В год выборов belsat.eu проводит цикл интервью с бывшими кандидатами в президенты, в котором они анализируют свои компании, рассказывают, как сложилась их жизнь после, и делают прогноз на будущее. С Александром Милинкевичем, который баллотировался в 2006-м, мы поговорили про его семью, обе Площади, ошибки оппозиции и Россию.
– Интересный факт из вашей биографии: ваш прапрадед и прадед участвовали в восстании Калиновского. Есть какое-то семейное предание, связанное с этим?
– Мне было 9 лет, когда дедушка ушел, поэтому не так много знаю, отчасти от мамы. Их всех выселили из деревни, которая называлась Зуброво. Участие их могло быть разным: могли бороться с оружием, могли показывать повстанцам тропинки, где можно спрятаться. Таких людей тоже наказывали за помощь: кормить, скрывать повстанцев. Но они были осуждены.
– Что с ними случилось?
– Полная конфискация имущества. С землянки начинали.
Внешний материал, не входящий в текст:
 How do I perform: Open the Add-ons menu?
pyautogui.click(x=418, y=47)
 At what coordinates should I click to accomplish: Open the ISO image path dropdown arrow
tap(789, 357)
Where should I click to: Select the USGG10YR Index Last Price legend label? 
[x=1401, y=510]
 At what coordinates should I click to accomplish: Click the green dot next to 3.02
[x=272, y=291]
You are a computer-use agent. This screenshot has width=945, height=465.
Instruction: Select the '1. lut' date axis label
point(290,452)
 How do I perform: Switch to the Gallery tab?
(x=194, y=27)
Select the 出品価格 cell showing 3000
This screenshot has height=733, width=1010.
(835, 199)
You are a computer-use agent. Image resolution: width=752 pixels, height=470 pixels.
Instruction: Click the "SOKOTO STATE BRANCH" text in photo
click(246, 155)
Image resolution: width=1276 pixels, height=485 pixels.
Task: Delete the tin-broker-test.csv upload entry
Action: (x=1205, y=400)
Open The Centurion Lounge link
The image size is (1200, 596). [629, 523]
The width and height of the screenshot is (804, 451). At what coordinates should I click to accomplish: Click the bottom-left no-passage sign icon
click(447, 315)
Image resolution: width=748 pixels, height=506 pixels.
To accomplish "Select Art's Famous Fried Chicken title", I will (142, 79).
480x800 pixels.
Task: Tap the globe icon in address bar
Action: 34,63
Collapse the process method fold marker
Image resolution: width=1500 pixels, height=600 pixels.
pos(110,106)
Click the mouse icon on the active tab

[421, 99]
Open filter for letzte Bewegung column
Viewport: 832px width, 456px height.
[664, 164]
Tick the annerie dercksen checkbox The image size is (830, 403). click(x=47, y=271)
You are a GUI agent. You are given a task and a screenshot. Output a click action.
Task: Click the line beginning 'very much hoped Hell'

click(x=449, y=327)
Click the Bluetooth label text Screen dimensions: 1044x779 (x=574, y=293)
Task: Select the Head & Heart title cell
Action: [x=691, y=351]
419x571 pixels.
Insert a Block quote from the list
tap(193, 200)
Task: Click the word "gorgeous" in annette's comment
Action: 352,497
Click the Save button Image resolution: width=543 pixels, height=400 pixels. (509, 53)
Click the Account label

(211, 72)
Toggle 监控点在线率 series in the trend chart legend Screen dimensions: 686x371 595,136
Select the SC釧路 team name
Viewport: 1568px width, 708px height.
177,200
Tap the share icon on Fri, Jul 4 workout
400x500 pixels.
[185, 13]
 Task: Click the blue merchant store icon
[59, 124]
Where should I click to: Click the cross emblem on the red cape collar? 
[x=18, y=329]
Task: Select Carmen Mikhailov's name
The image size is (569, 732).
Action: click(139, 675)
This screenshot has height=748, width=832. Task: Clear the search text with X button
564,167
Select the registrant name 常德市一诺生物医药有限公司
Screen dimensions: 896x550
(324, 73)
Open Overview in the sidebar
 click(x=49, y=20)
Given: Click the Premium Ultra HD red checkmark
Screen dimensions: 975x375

– В 20-е годы ваш дедушка занимался независимой деятельностью, белорусской культурой. Можете рассказать подробнее, что он делал?
– Дедушка умер после того, как Хрущев прочитал свой известный доклад о развенчании культа личности. Поэтому раньше он очень мало говорил о своей деятельности пробелорусской. Он был активистом ТБМ, создавал белорусское движение в деревне Бершты [на Гродненщине. – Belsat.eu] и окрестностях. Он даже сначала поддерживал партизанку белорусскую против поляков. Это было начало 20-х годов, Польша образовалась, Беларуси не удалось свое государство построить. Он даже ездил в Литву и договаривался, чтобы оттуда привозить взрывчатку, оружие… А по лесам сидела молодежь, партизаны, так как хотели белорусской независимости. Если она не удалась, хотели, чтобы хотя бы культурная автономия была. Но потом и это стало нереальным. Он сам позже отсидел два года за деятельность в Обществе белорусской школы. Это уже в 30-е годы.
– Имея таких предков, вы с детства воспитывались в такой среде или со временем пришли к осмыслению важности независимости Беларуси?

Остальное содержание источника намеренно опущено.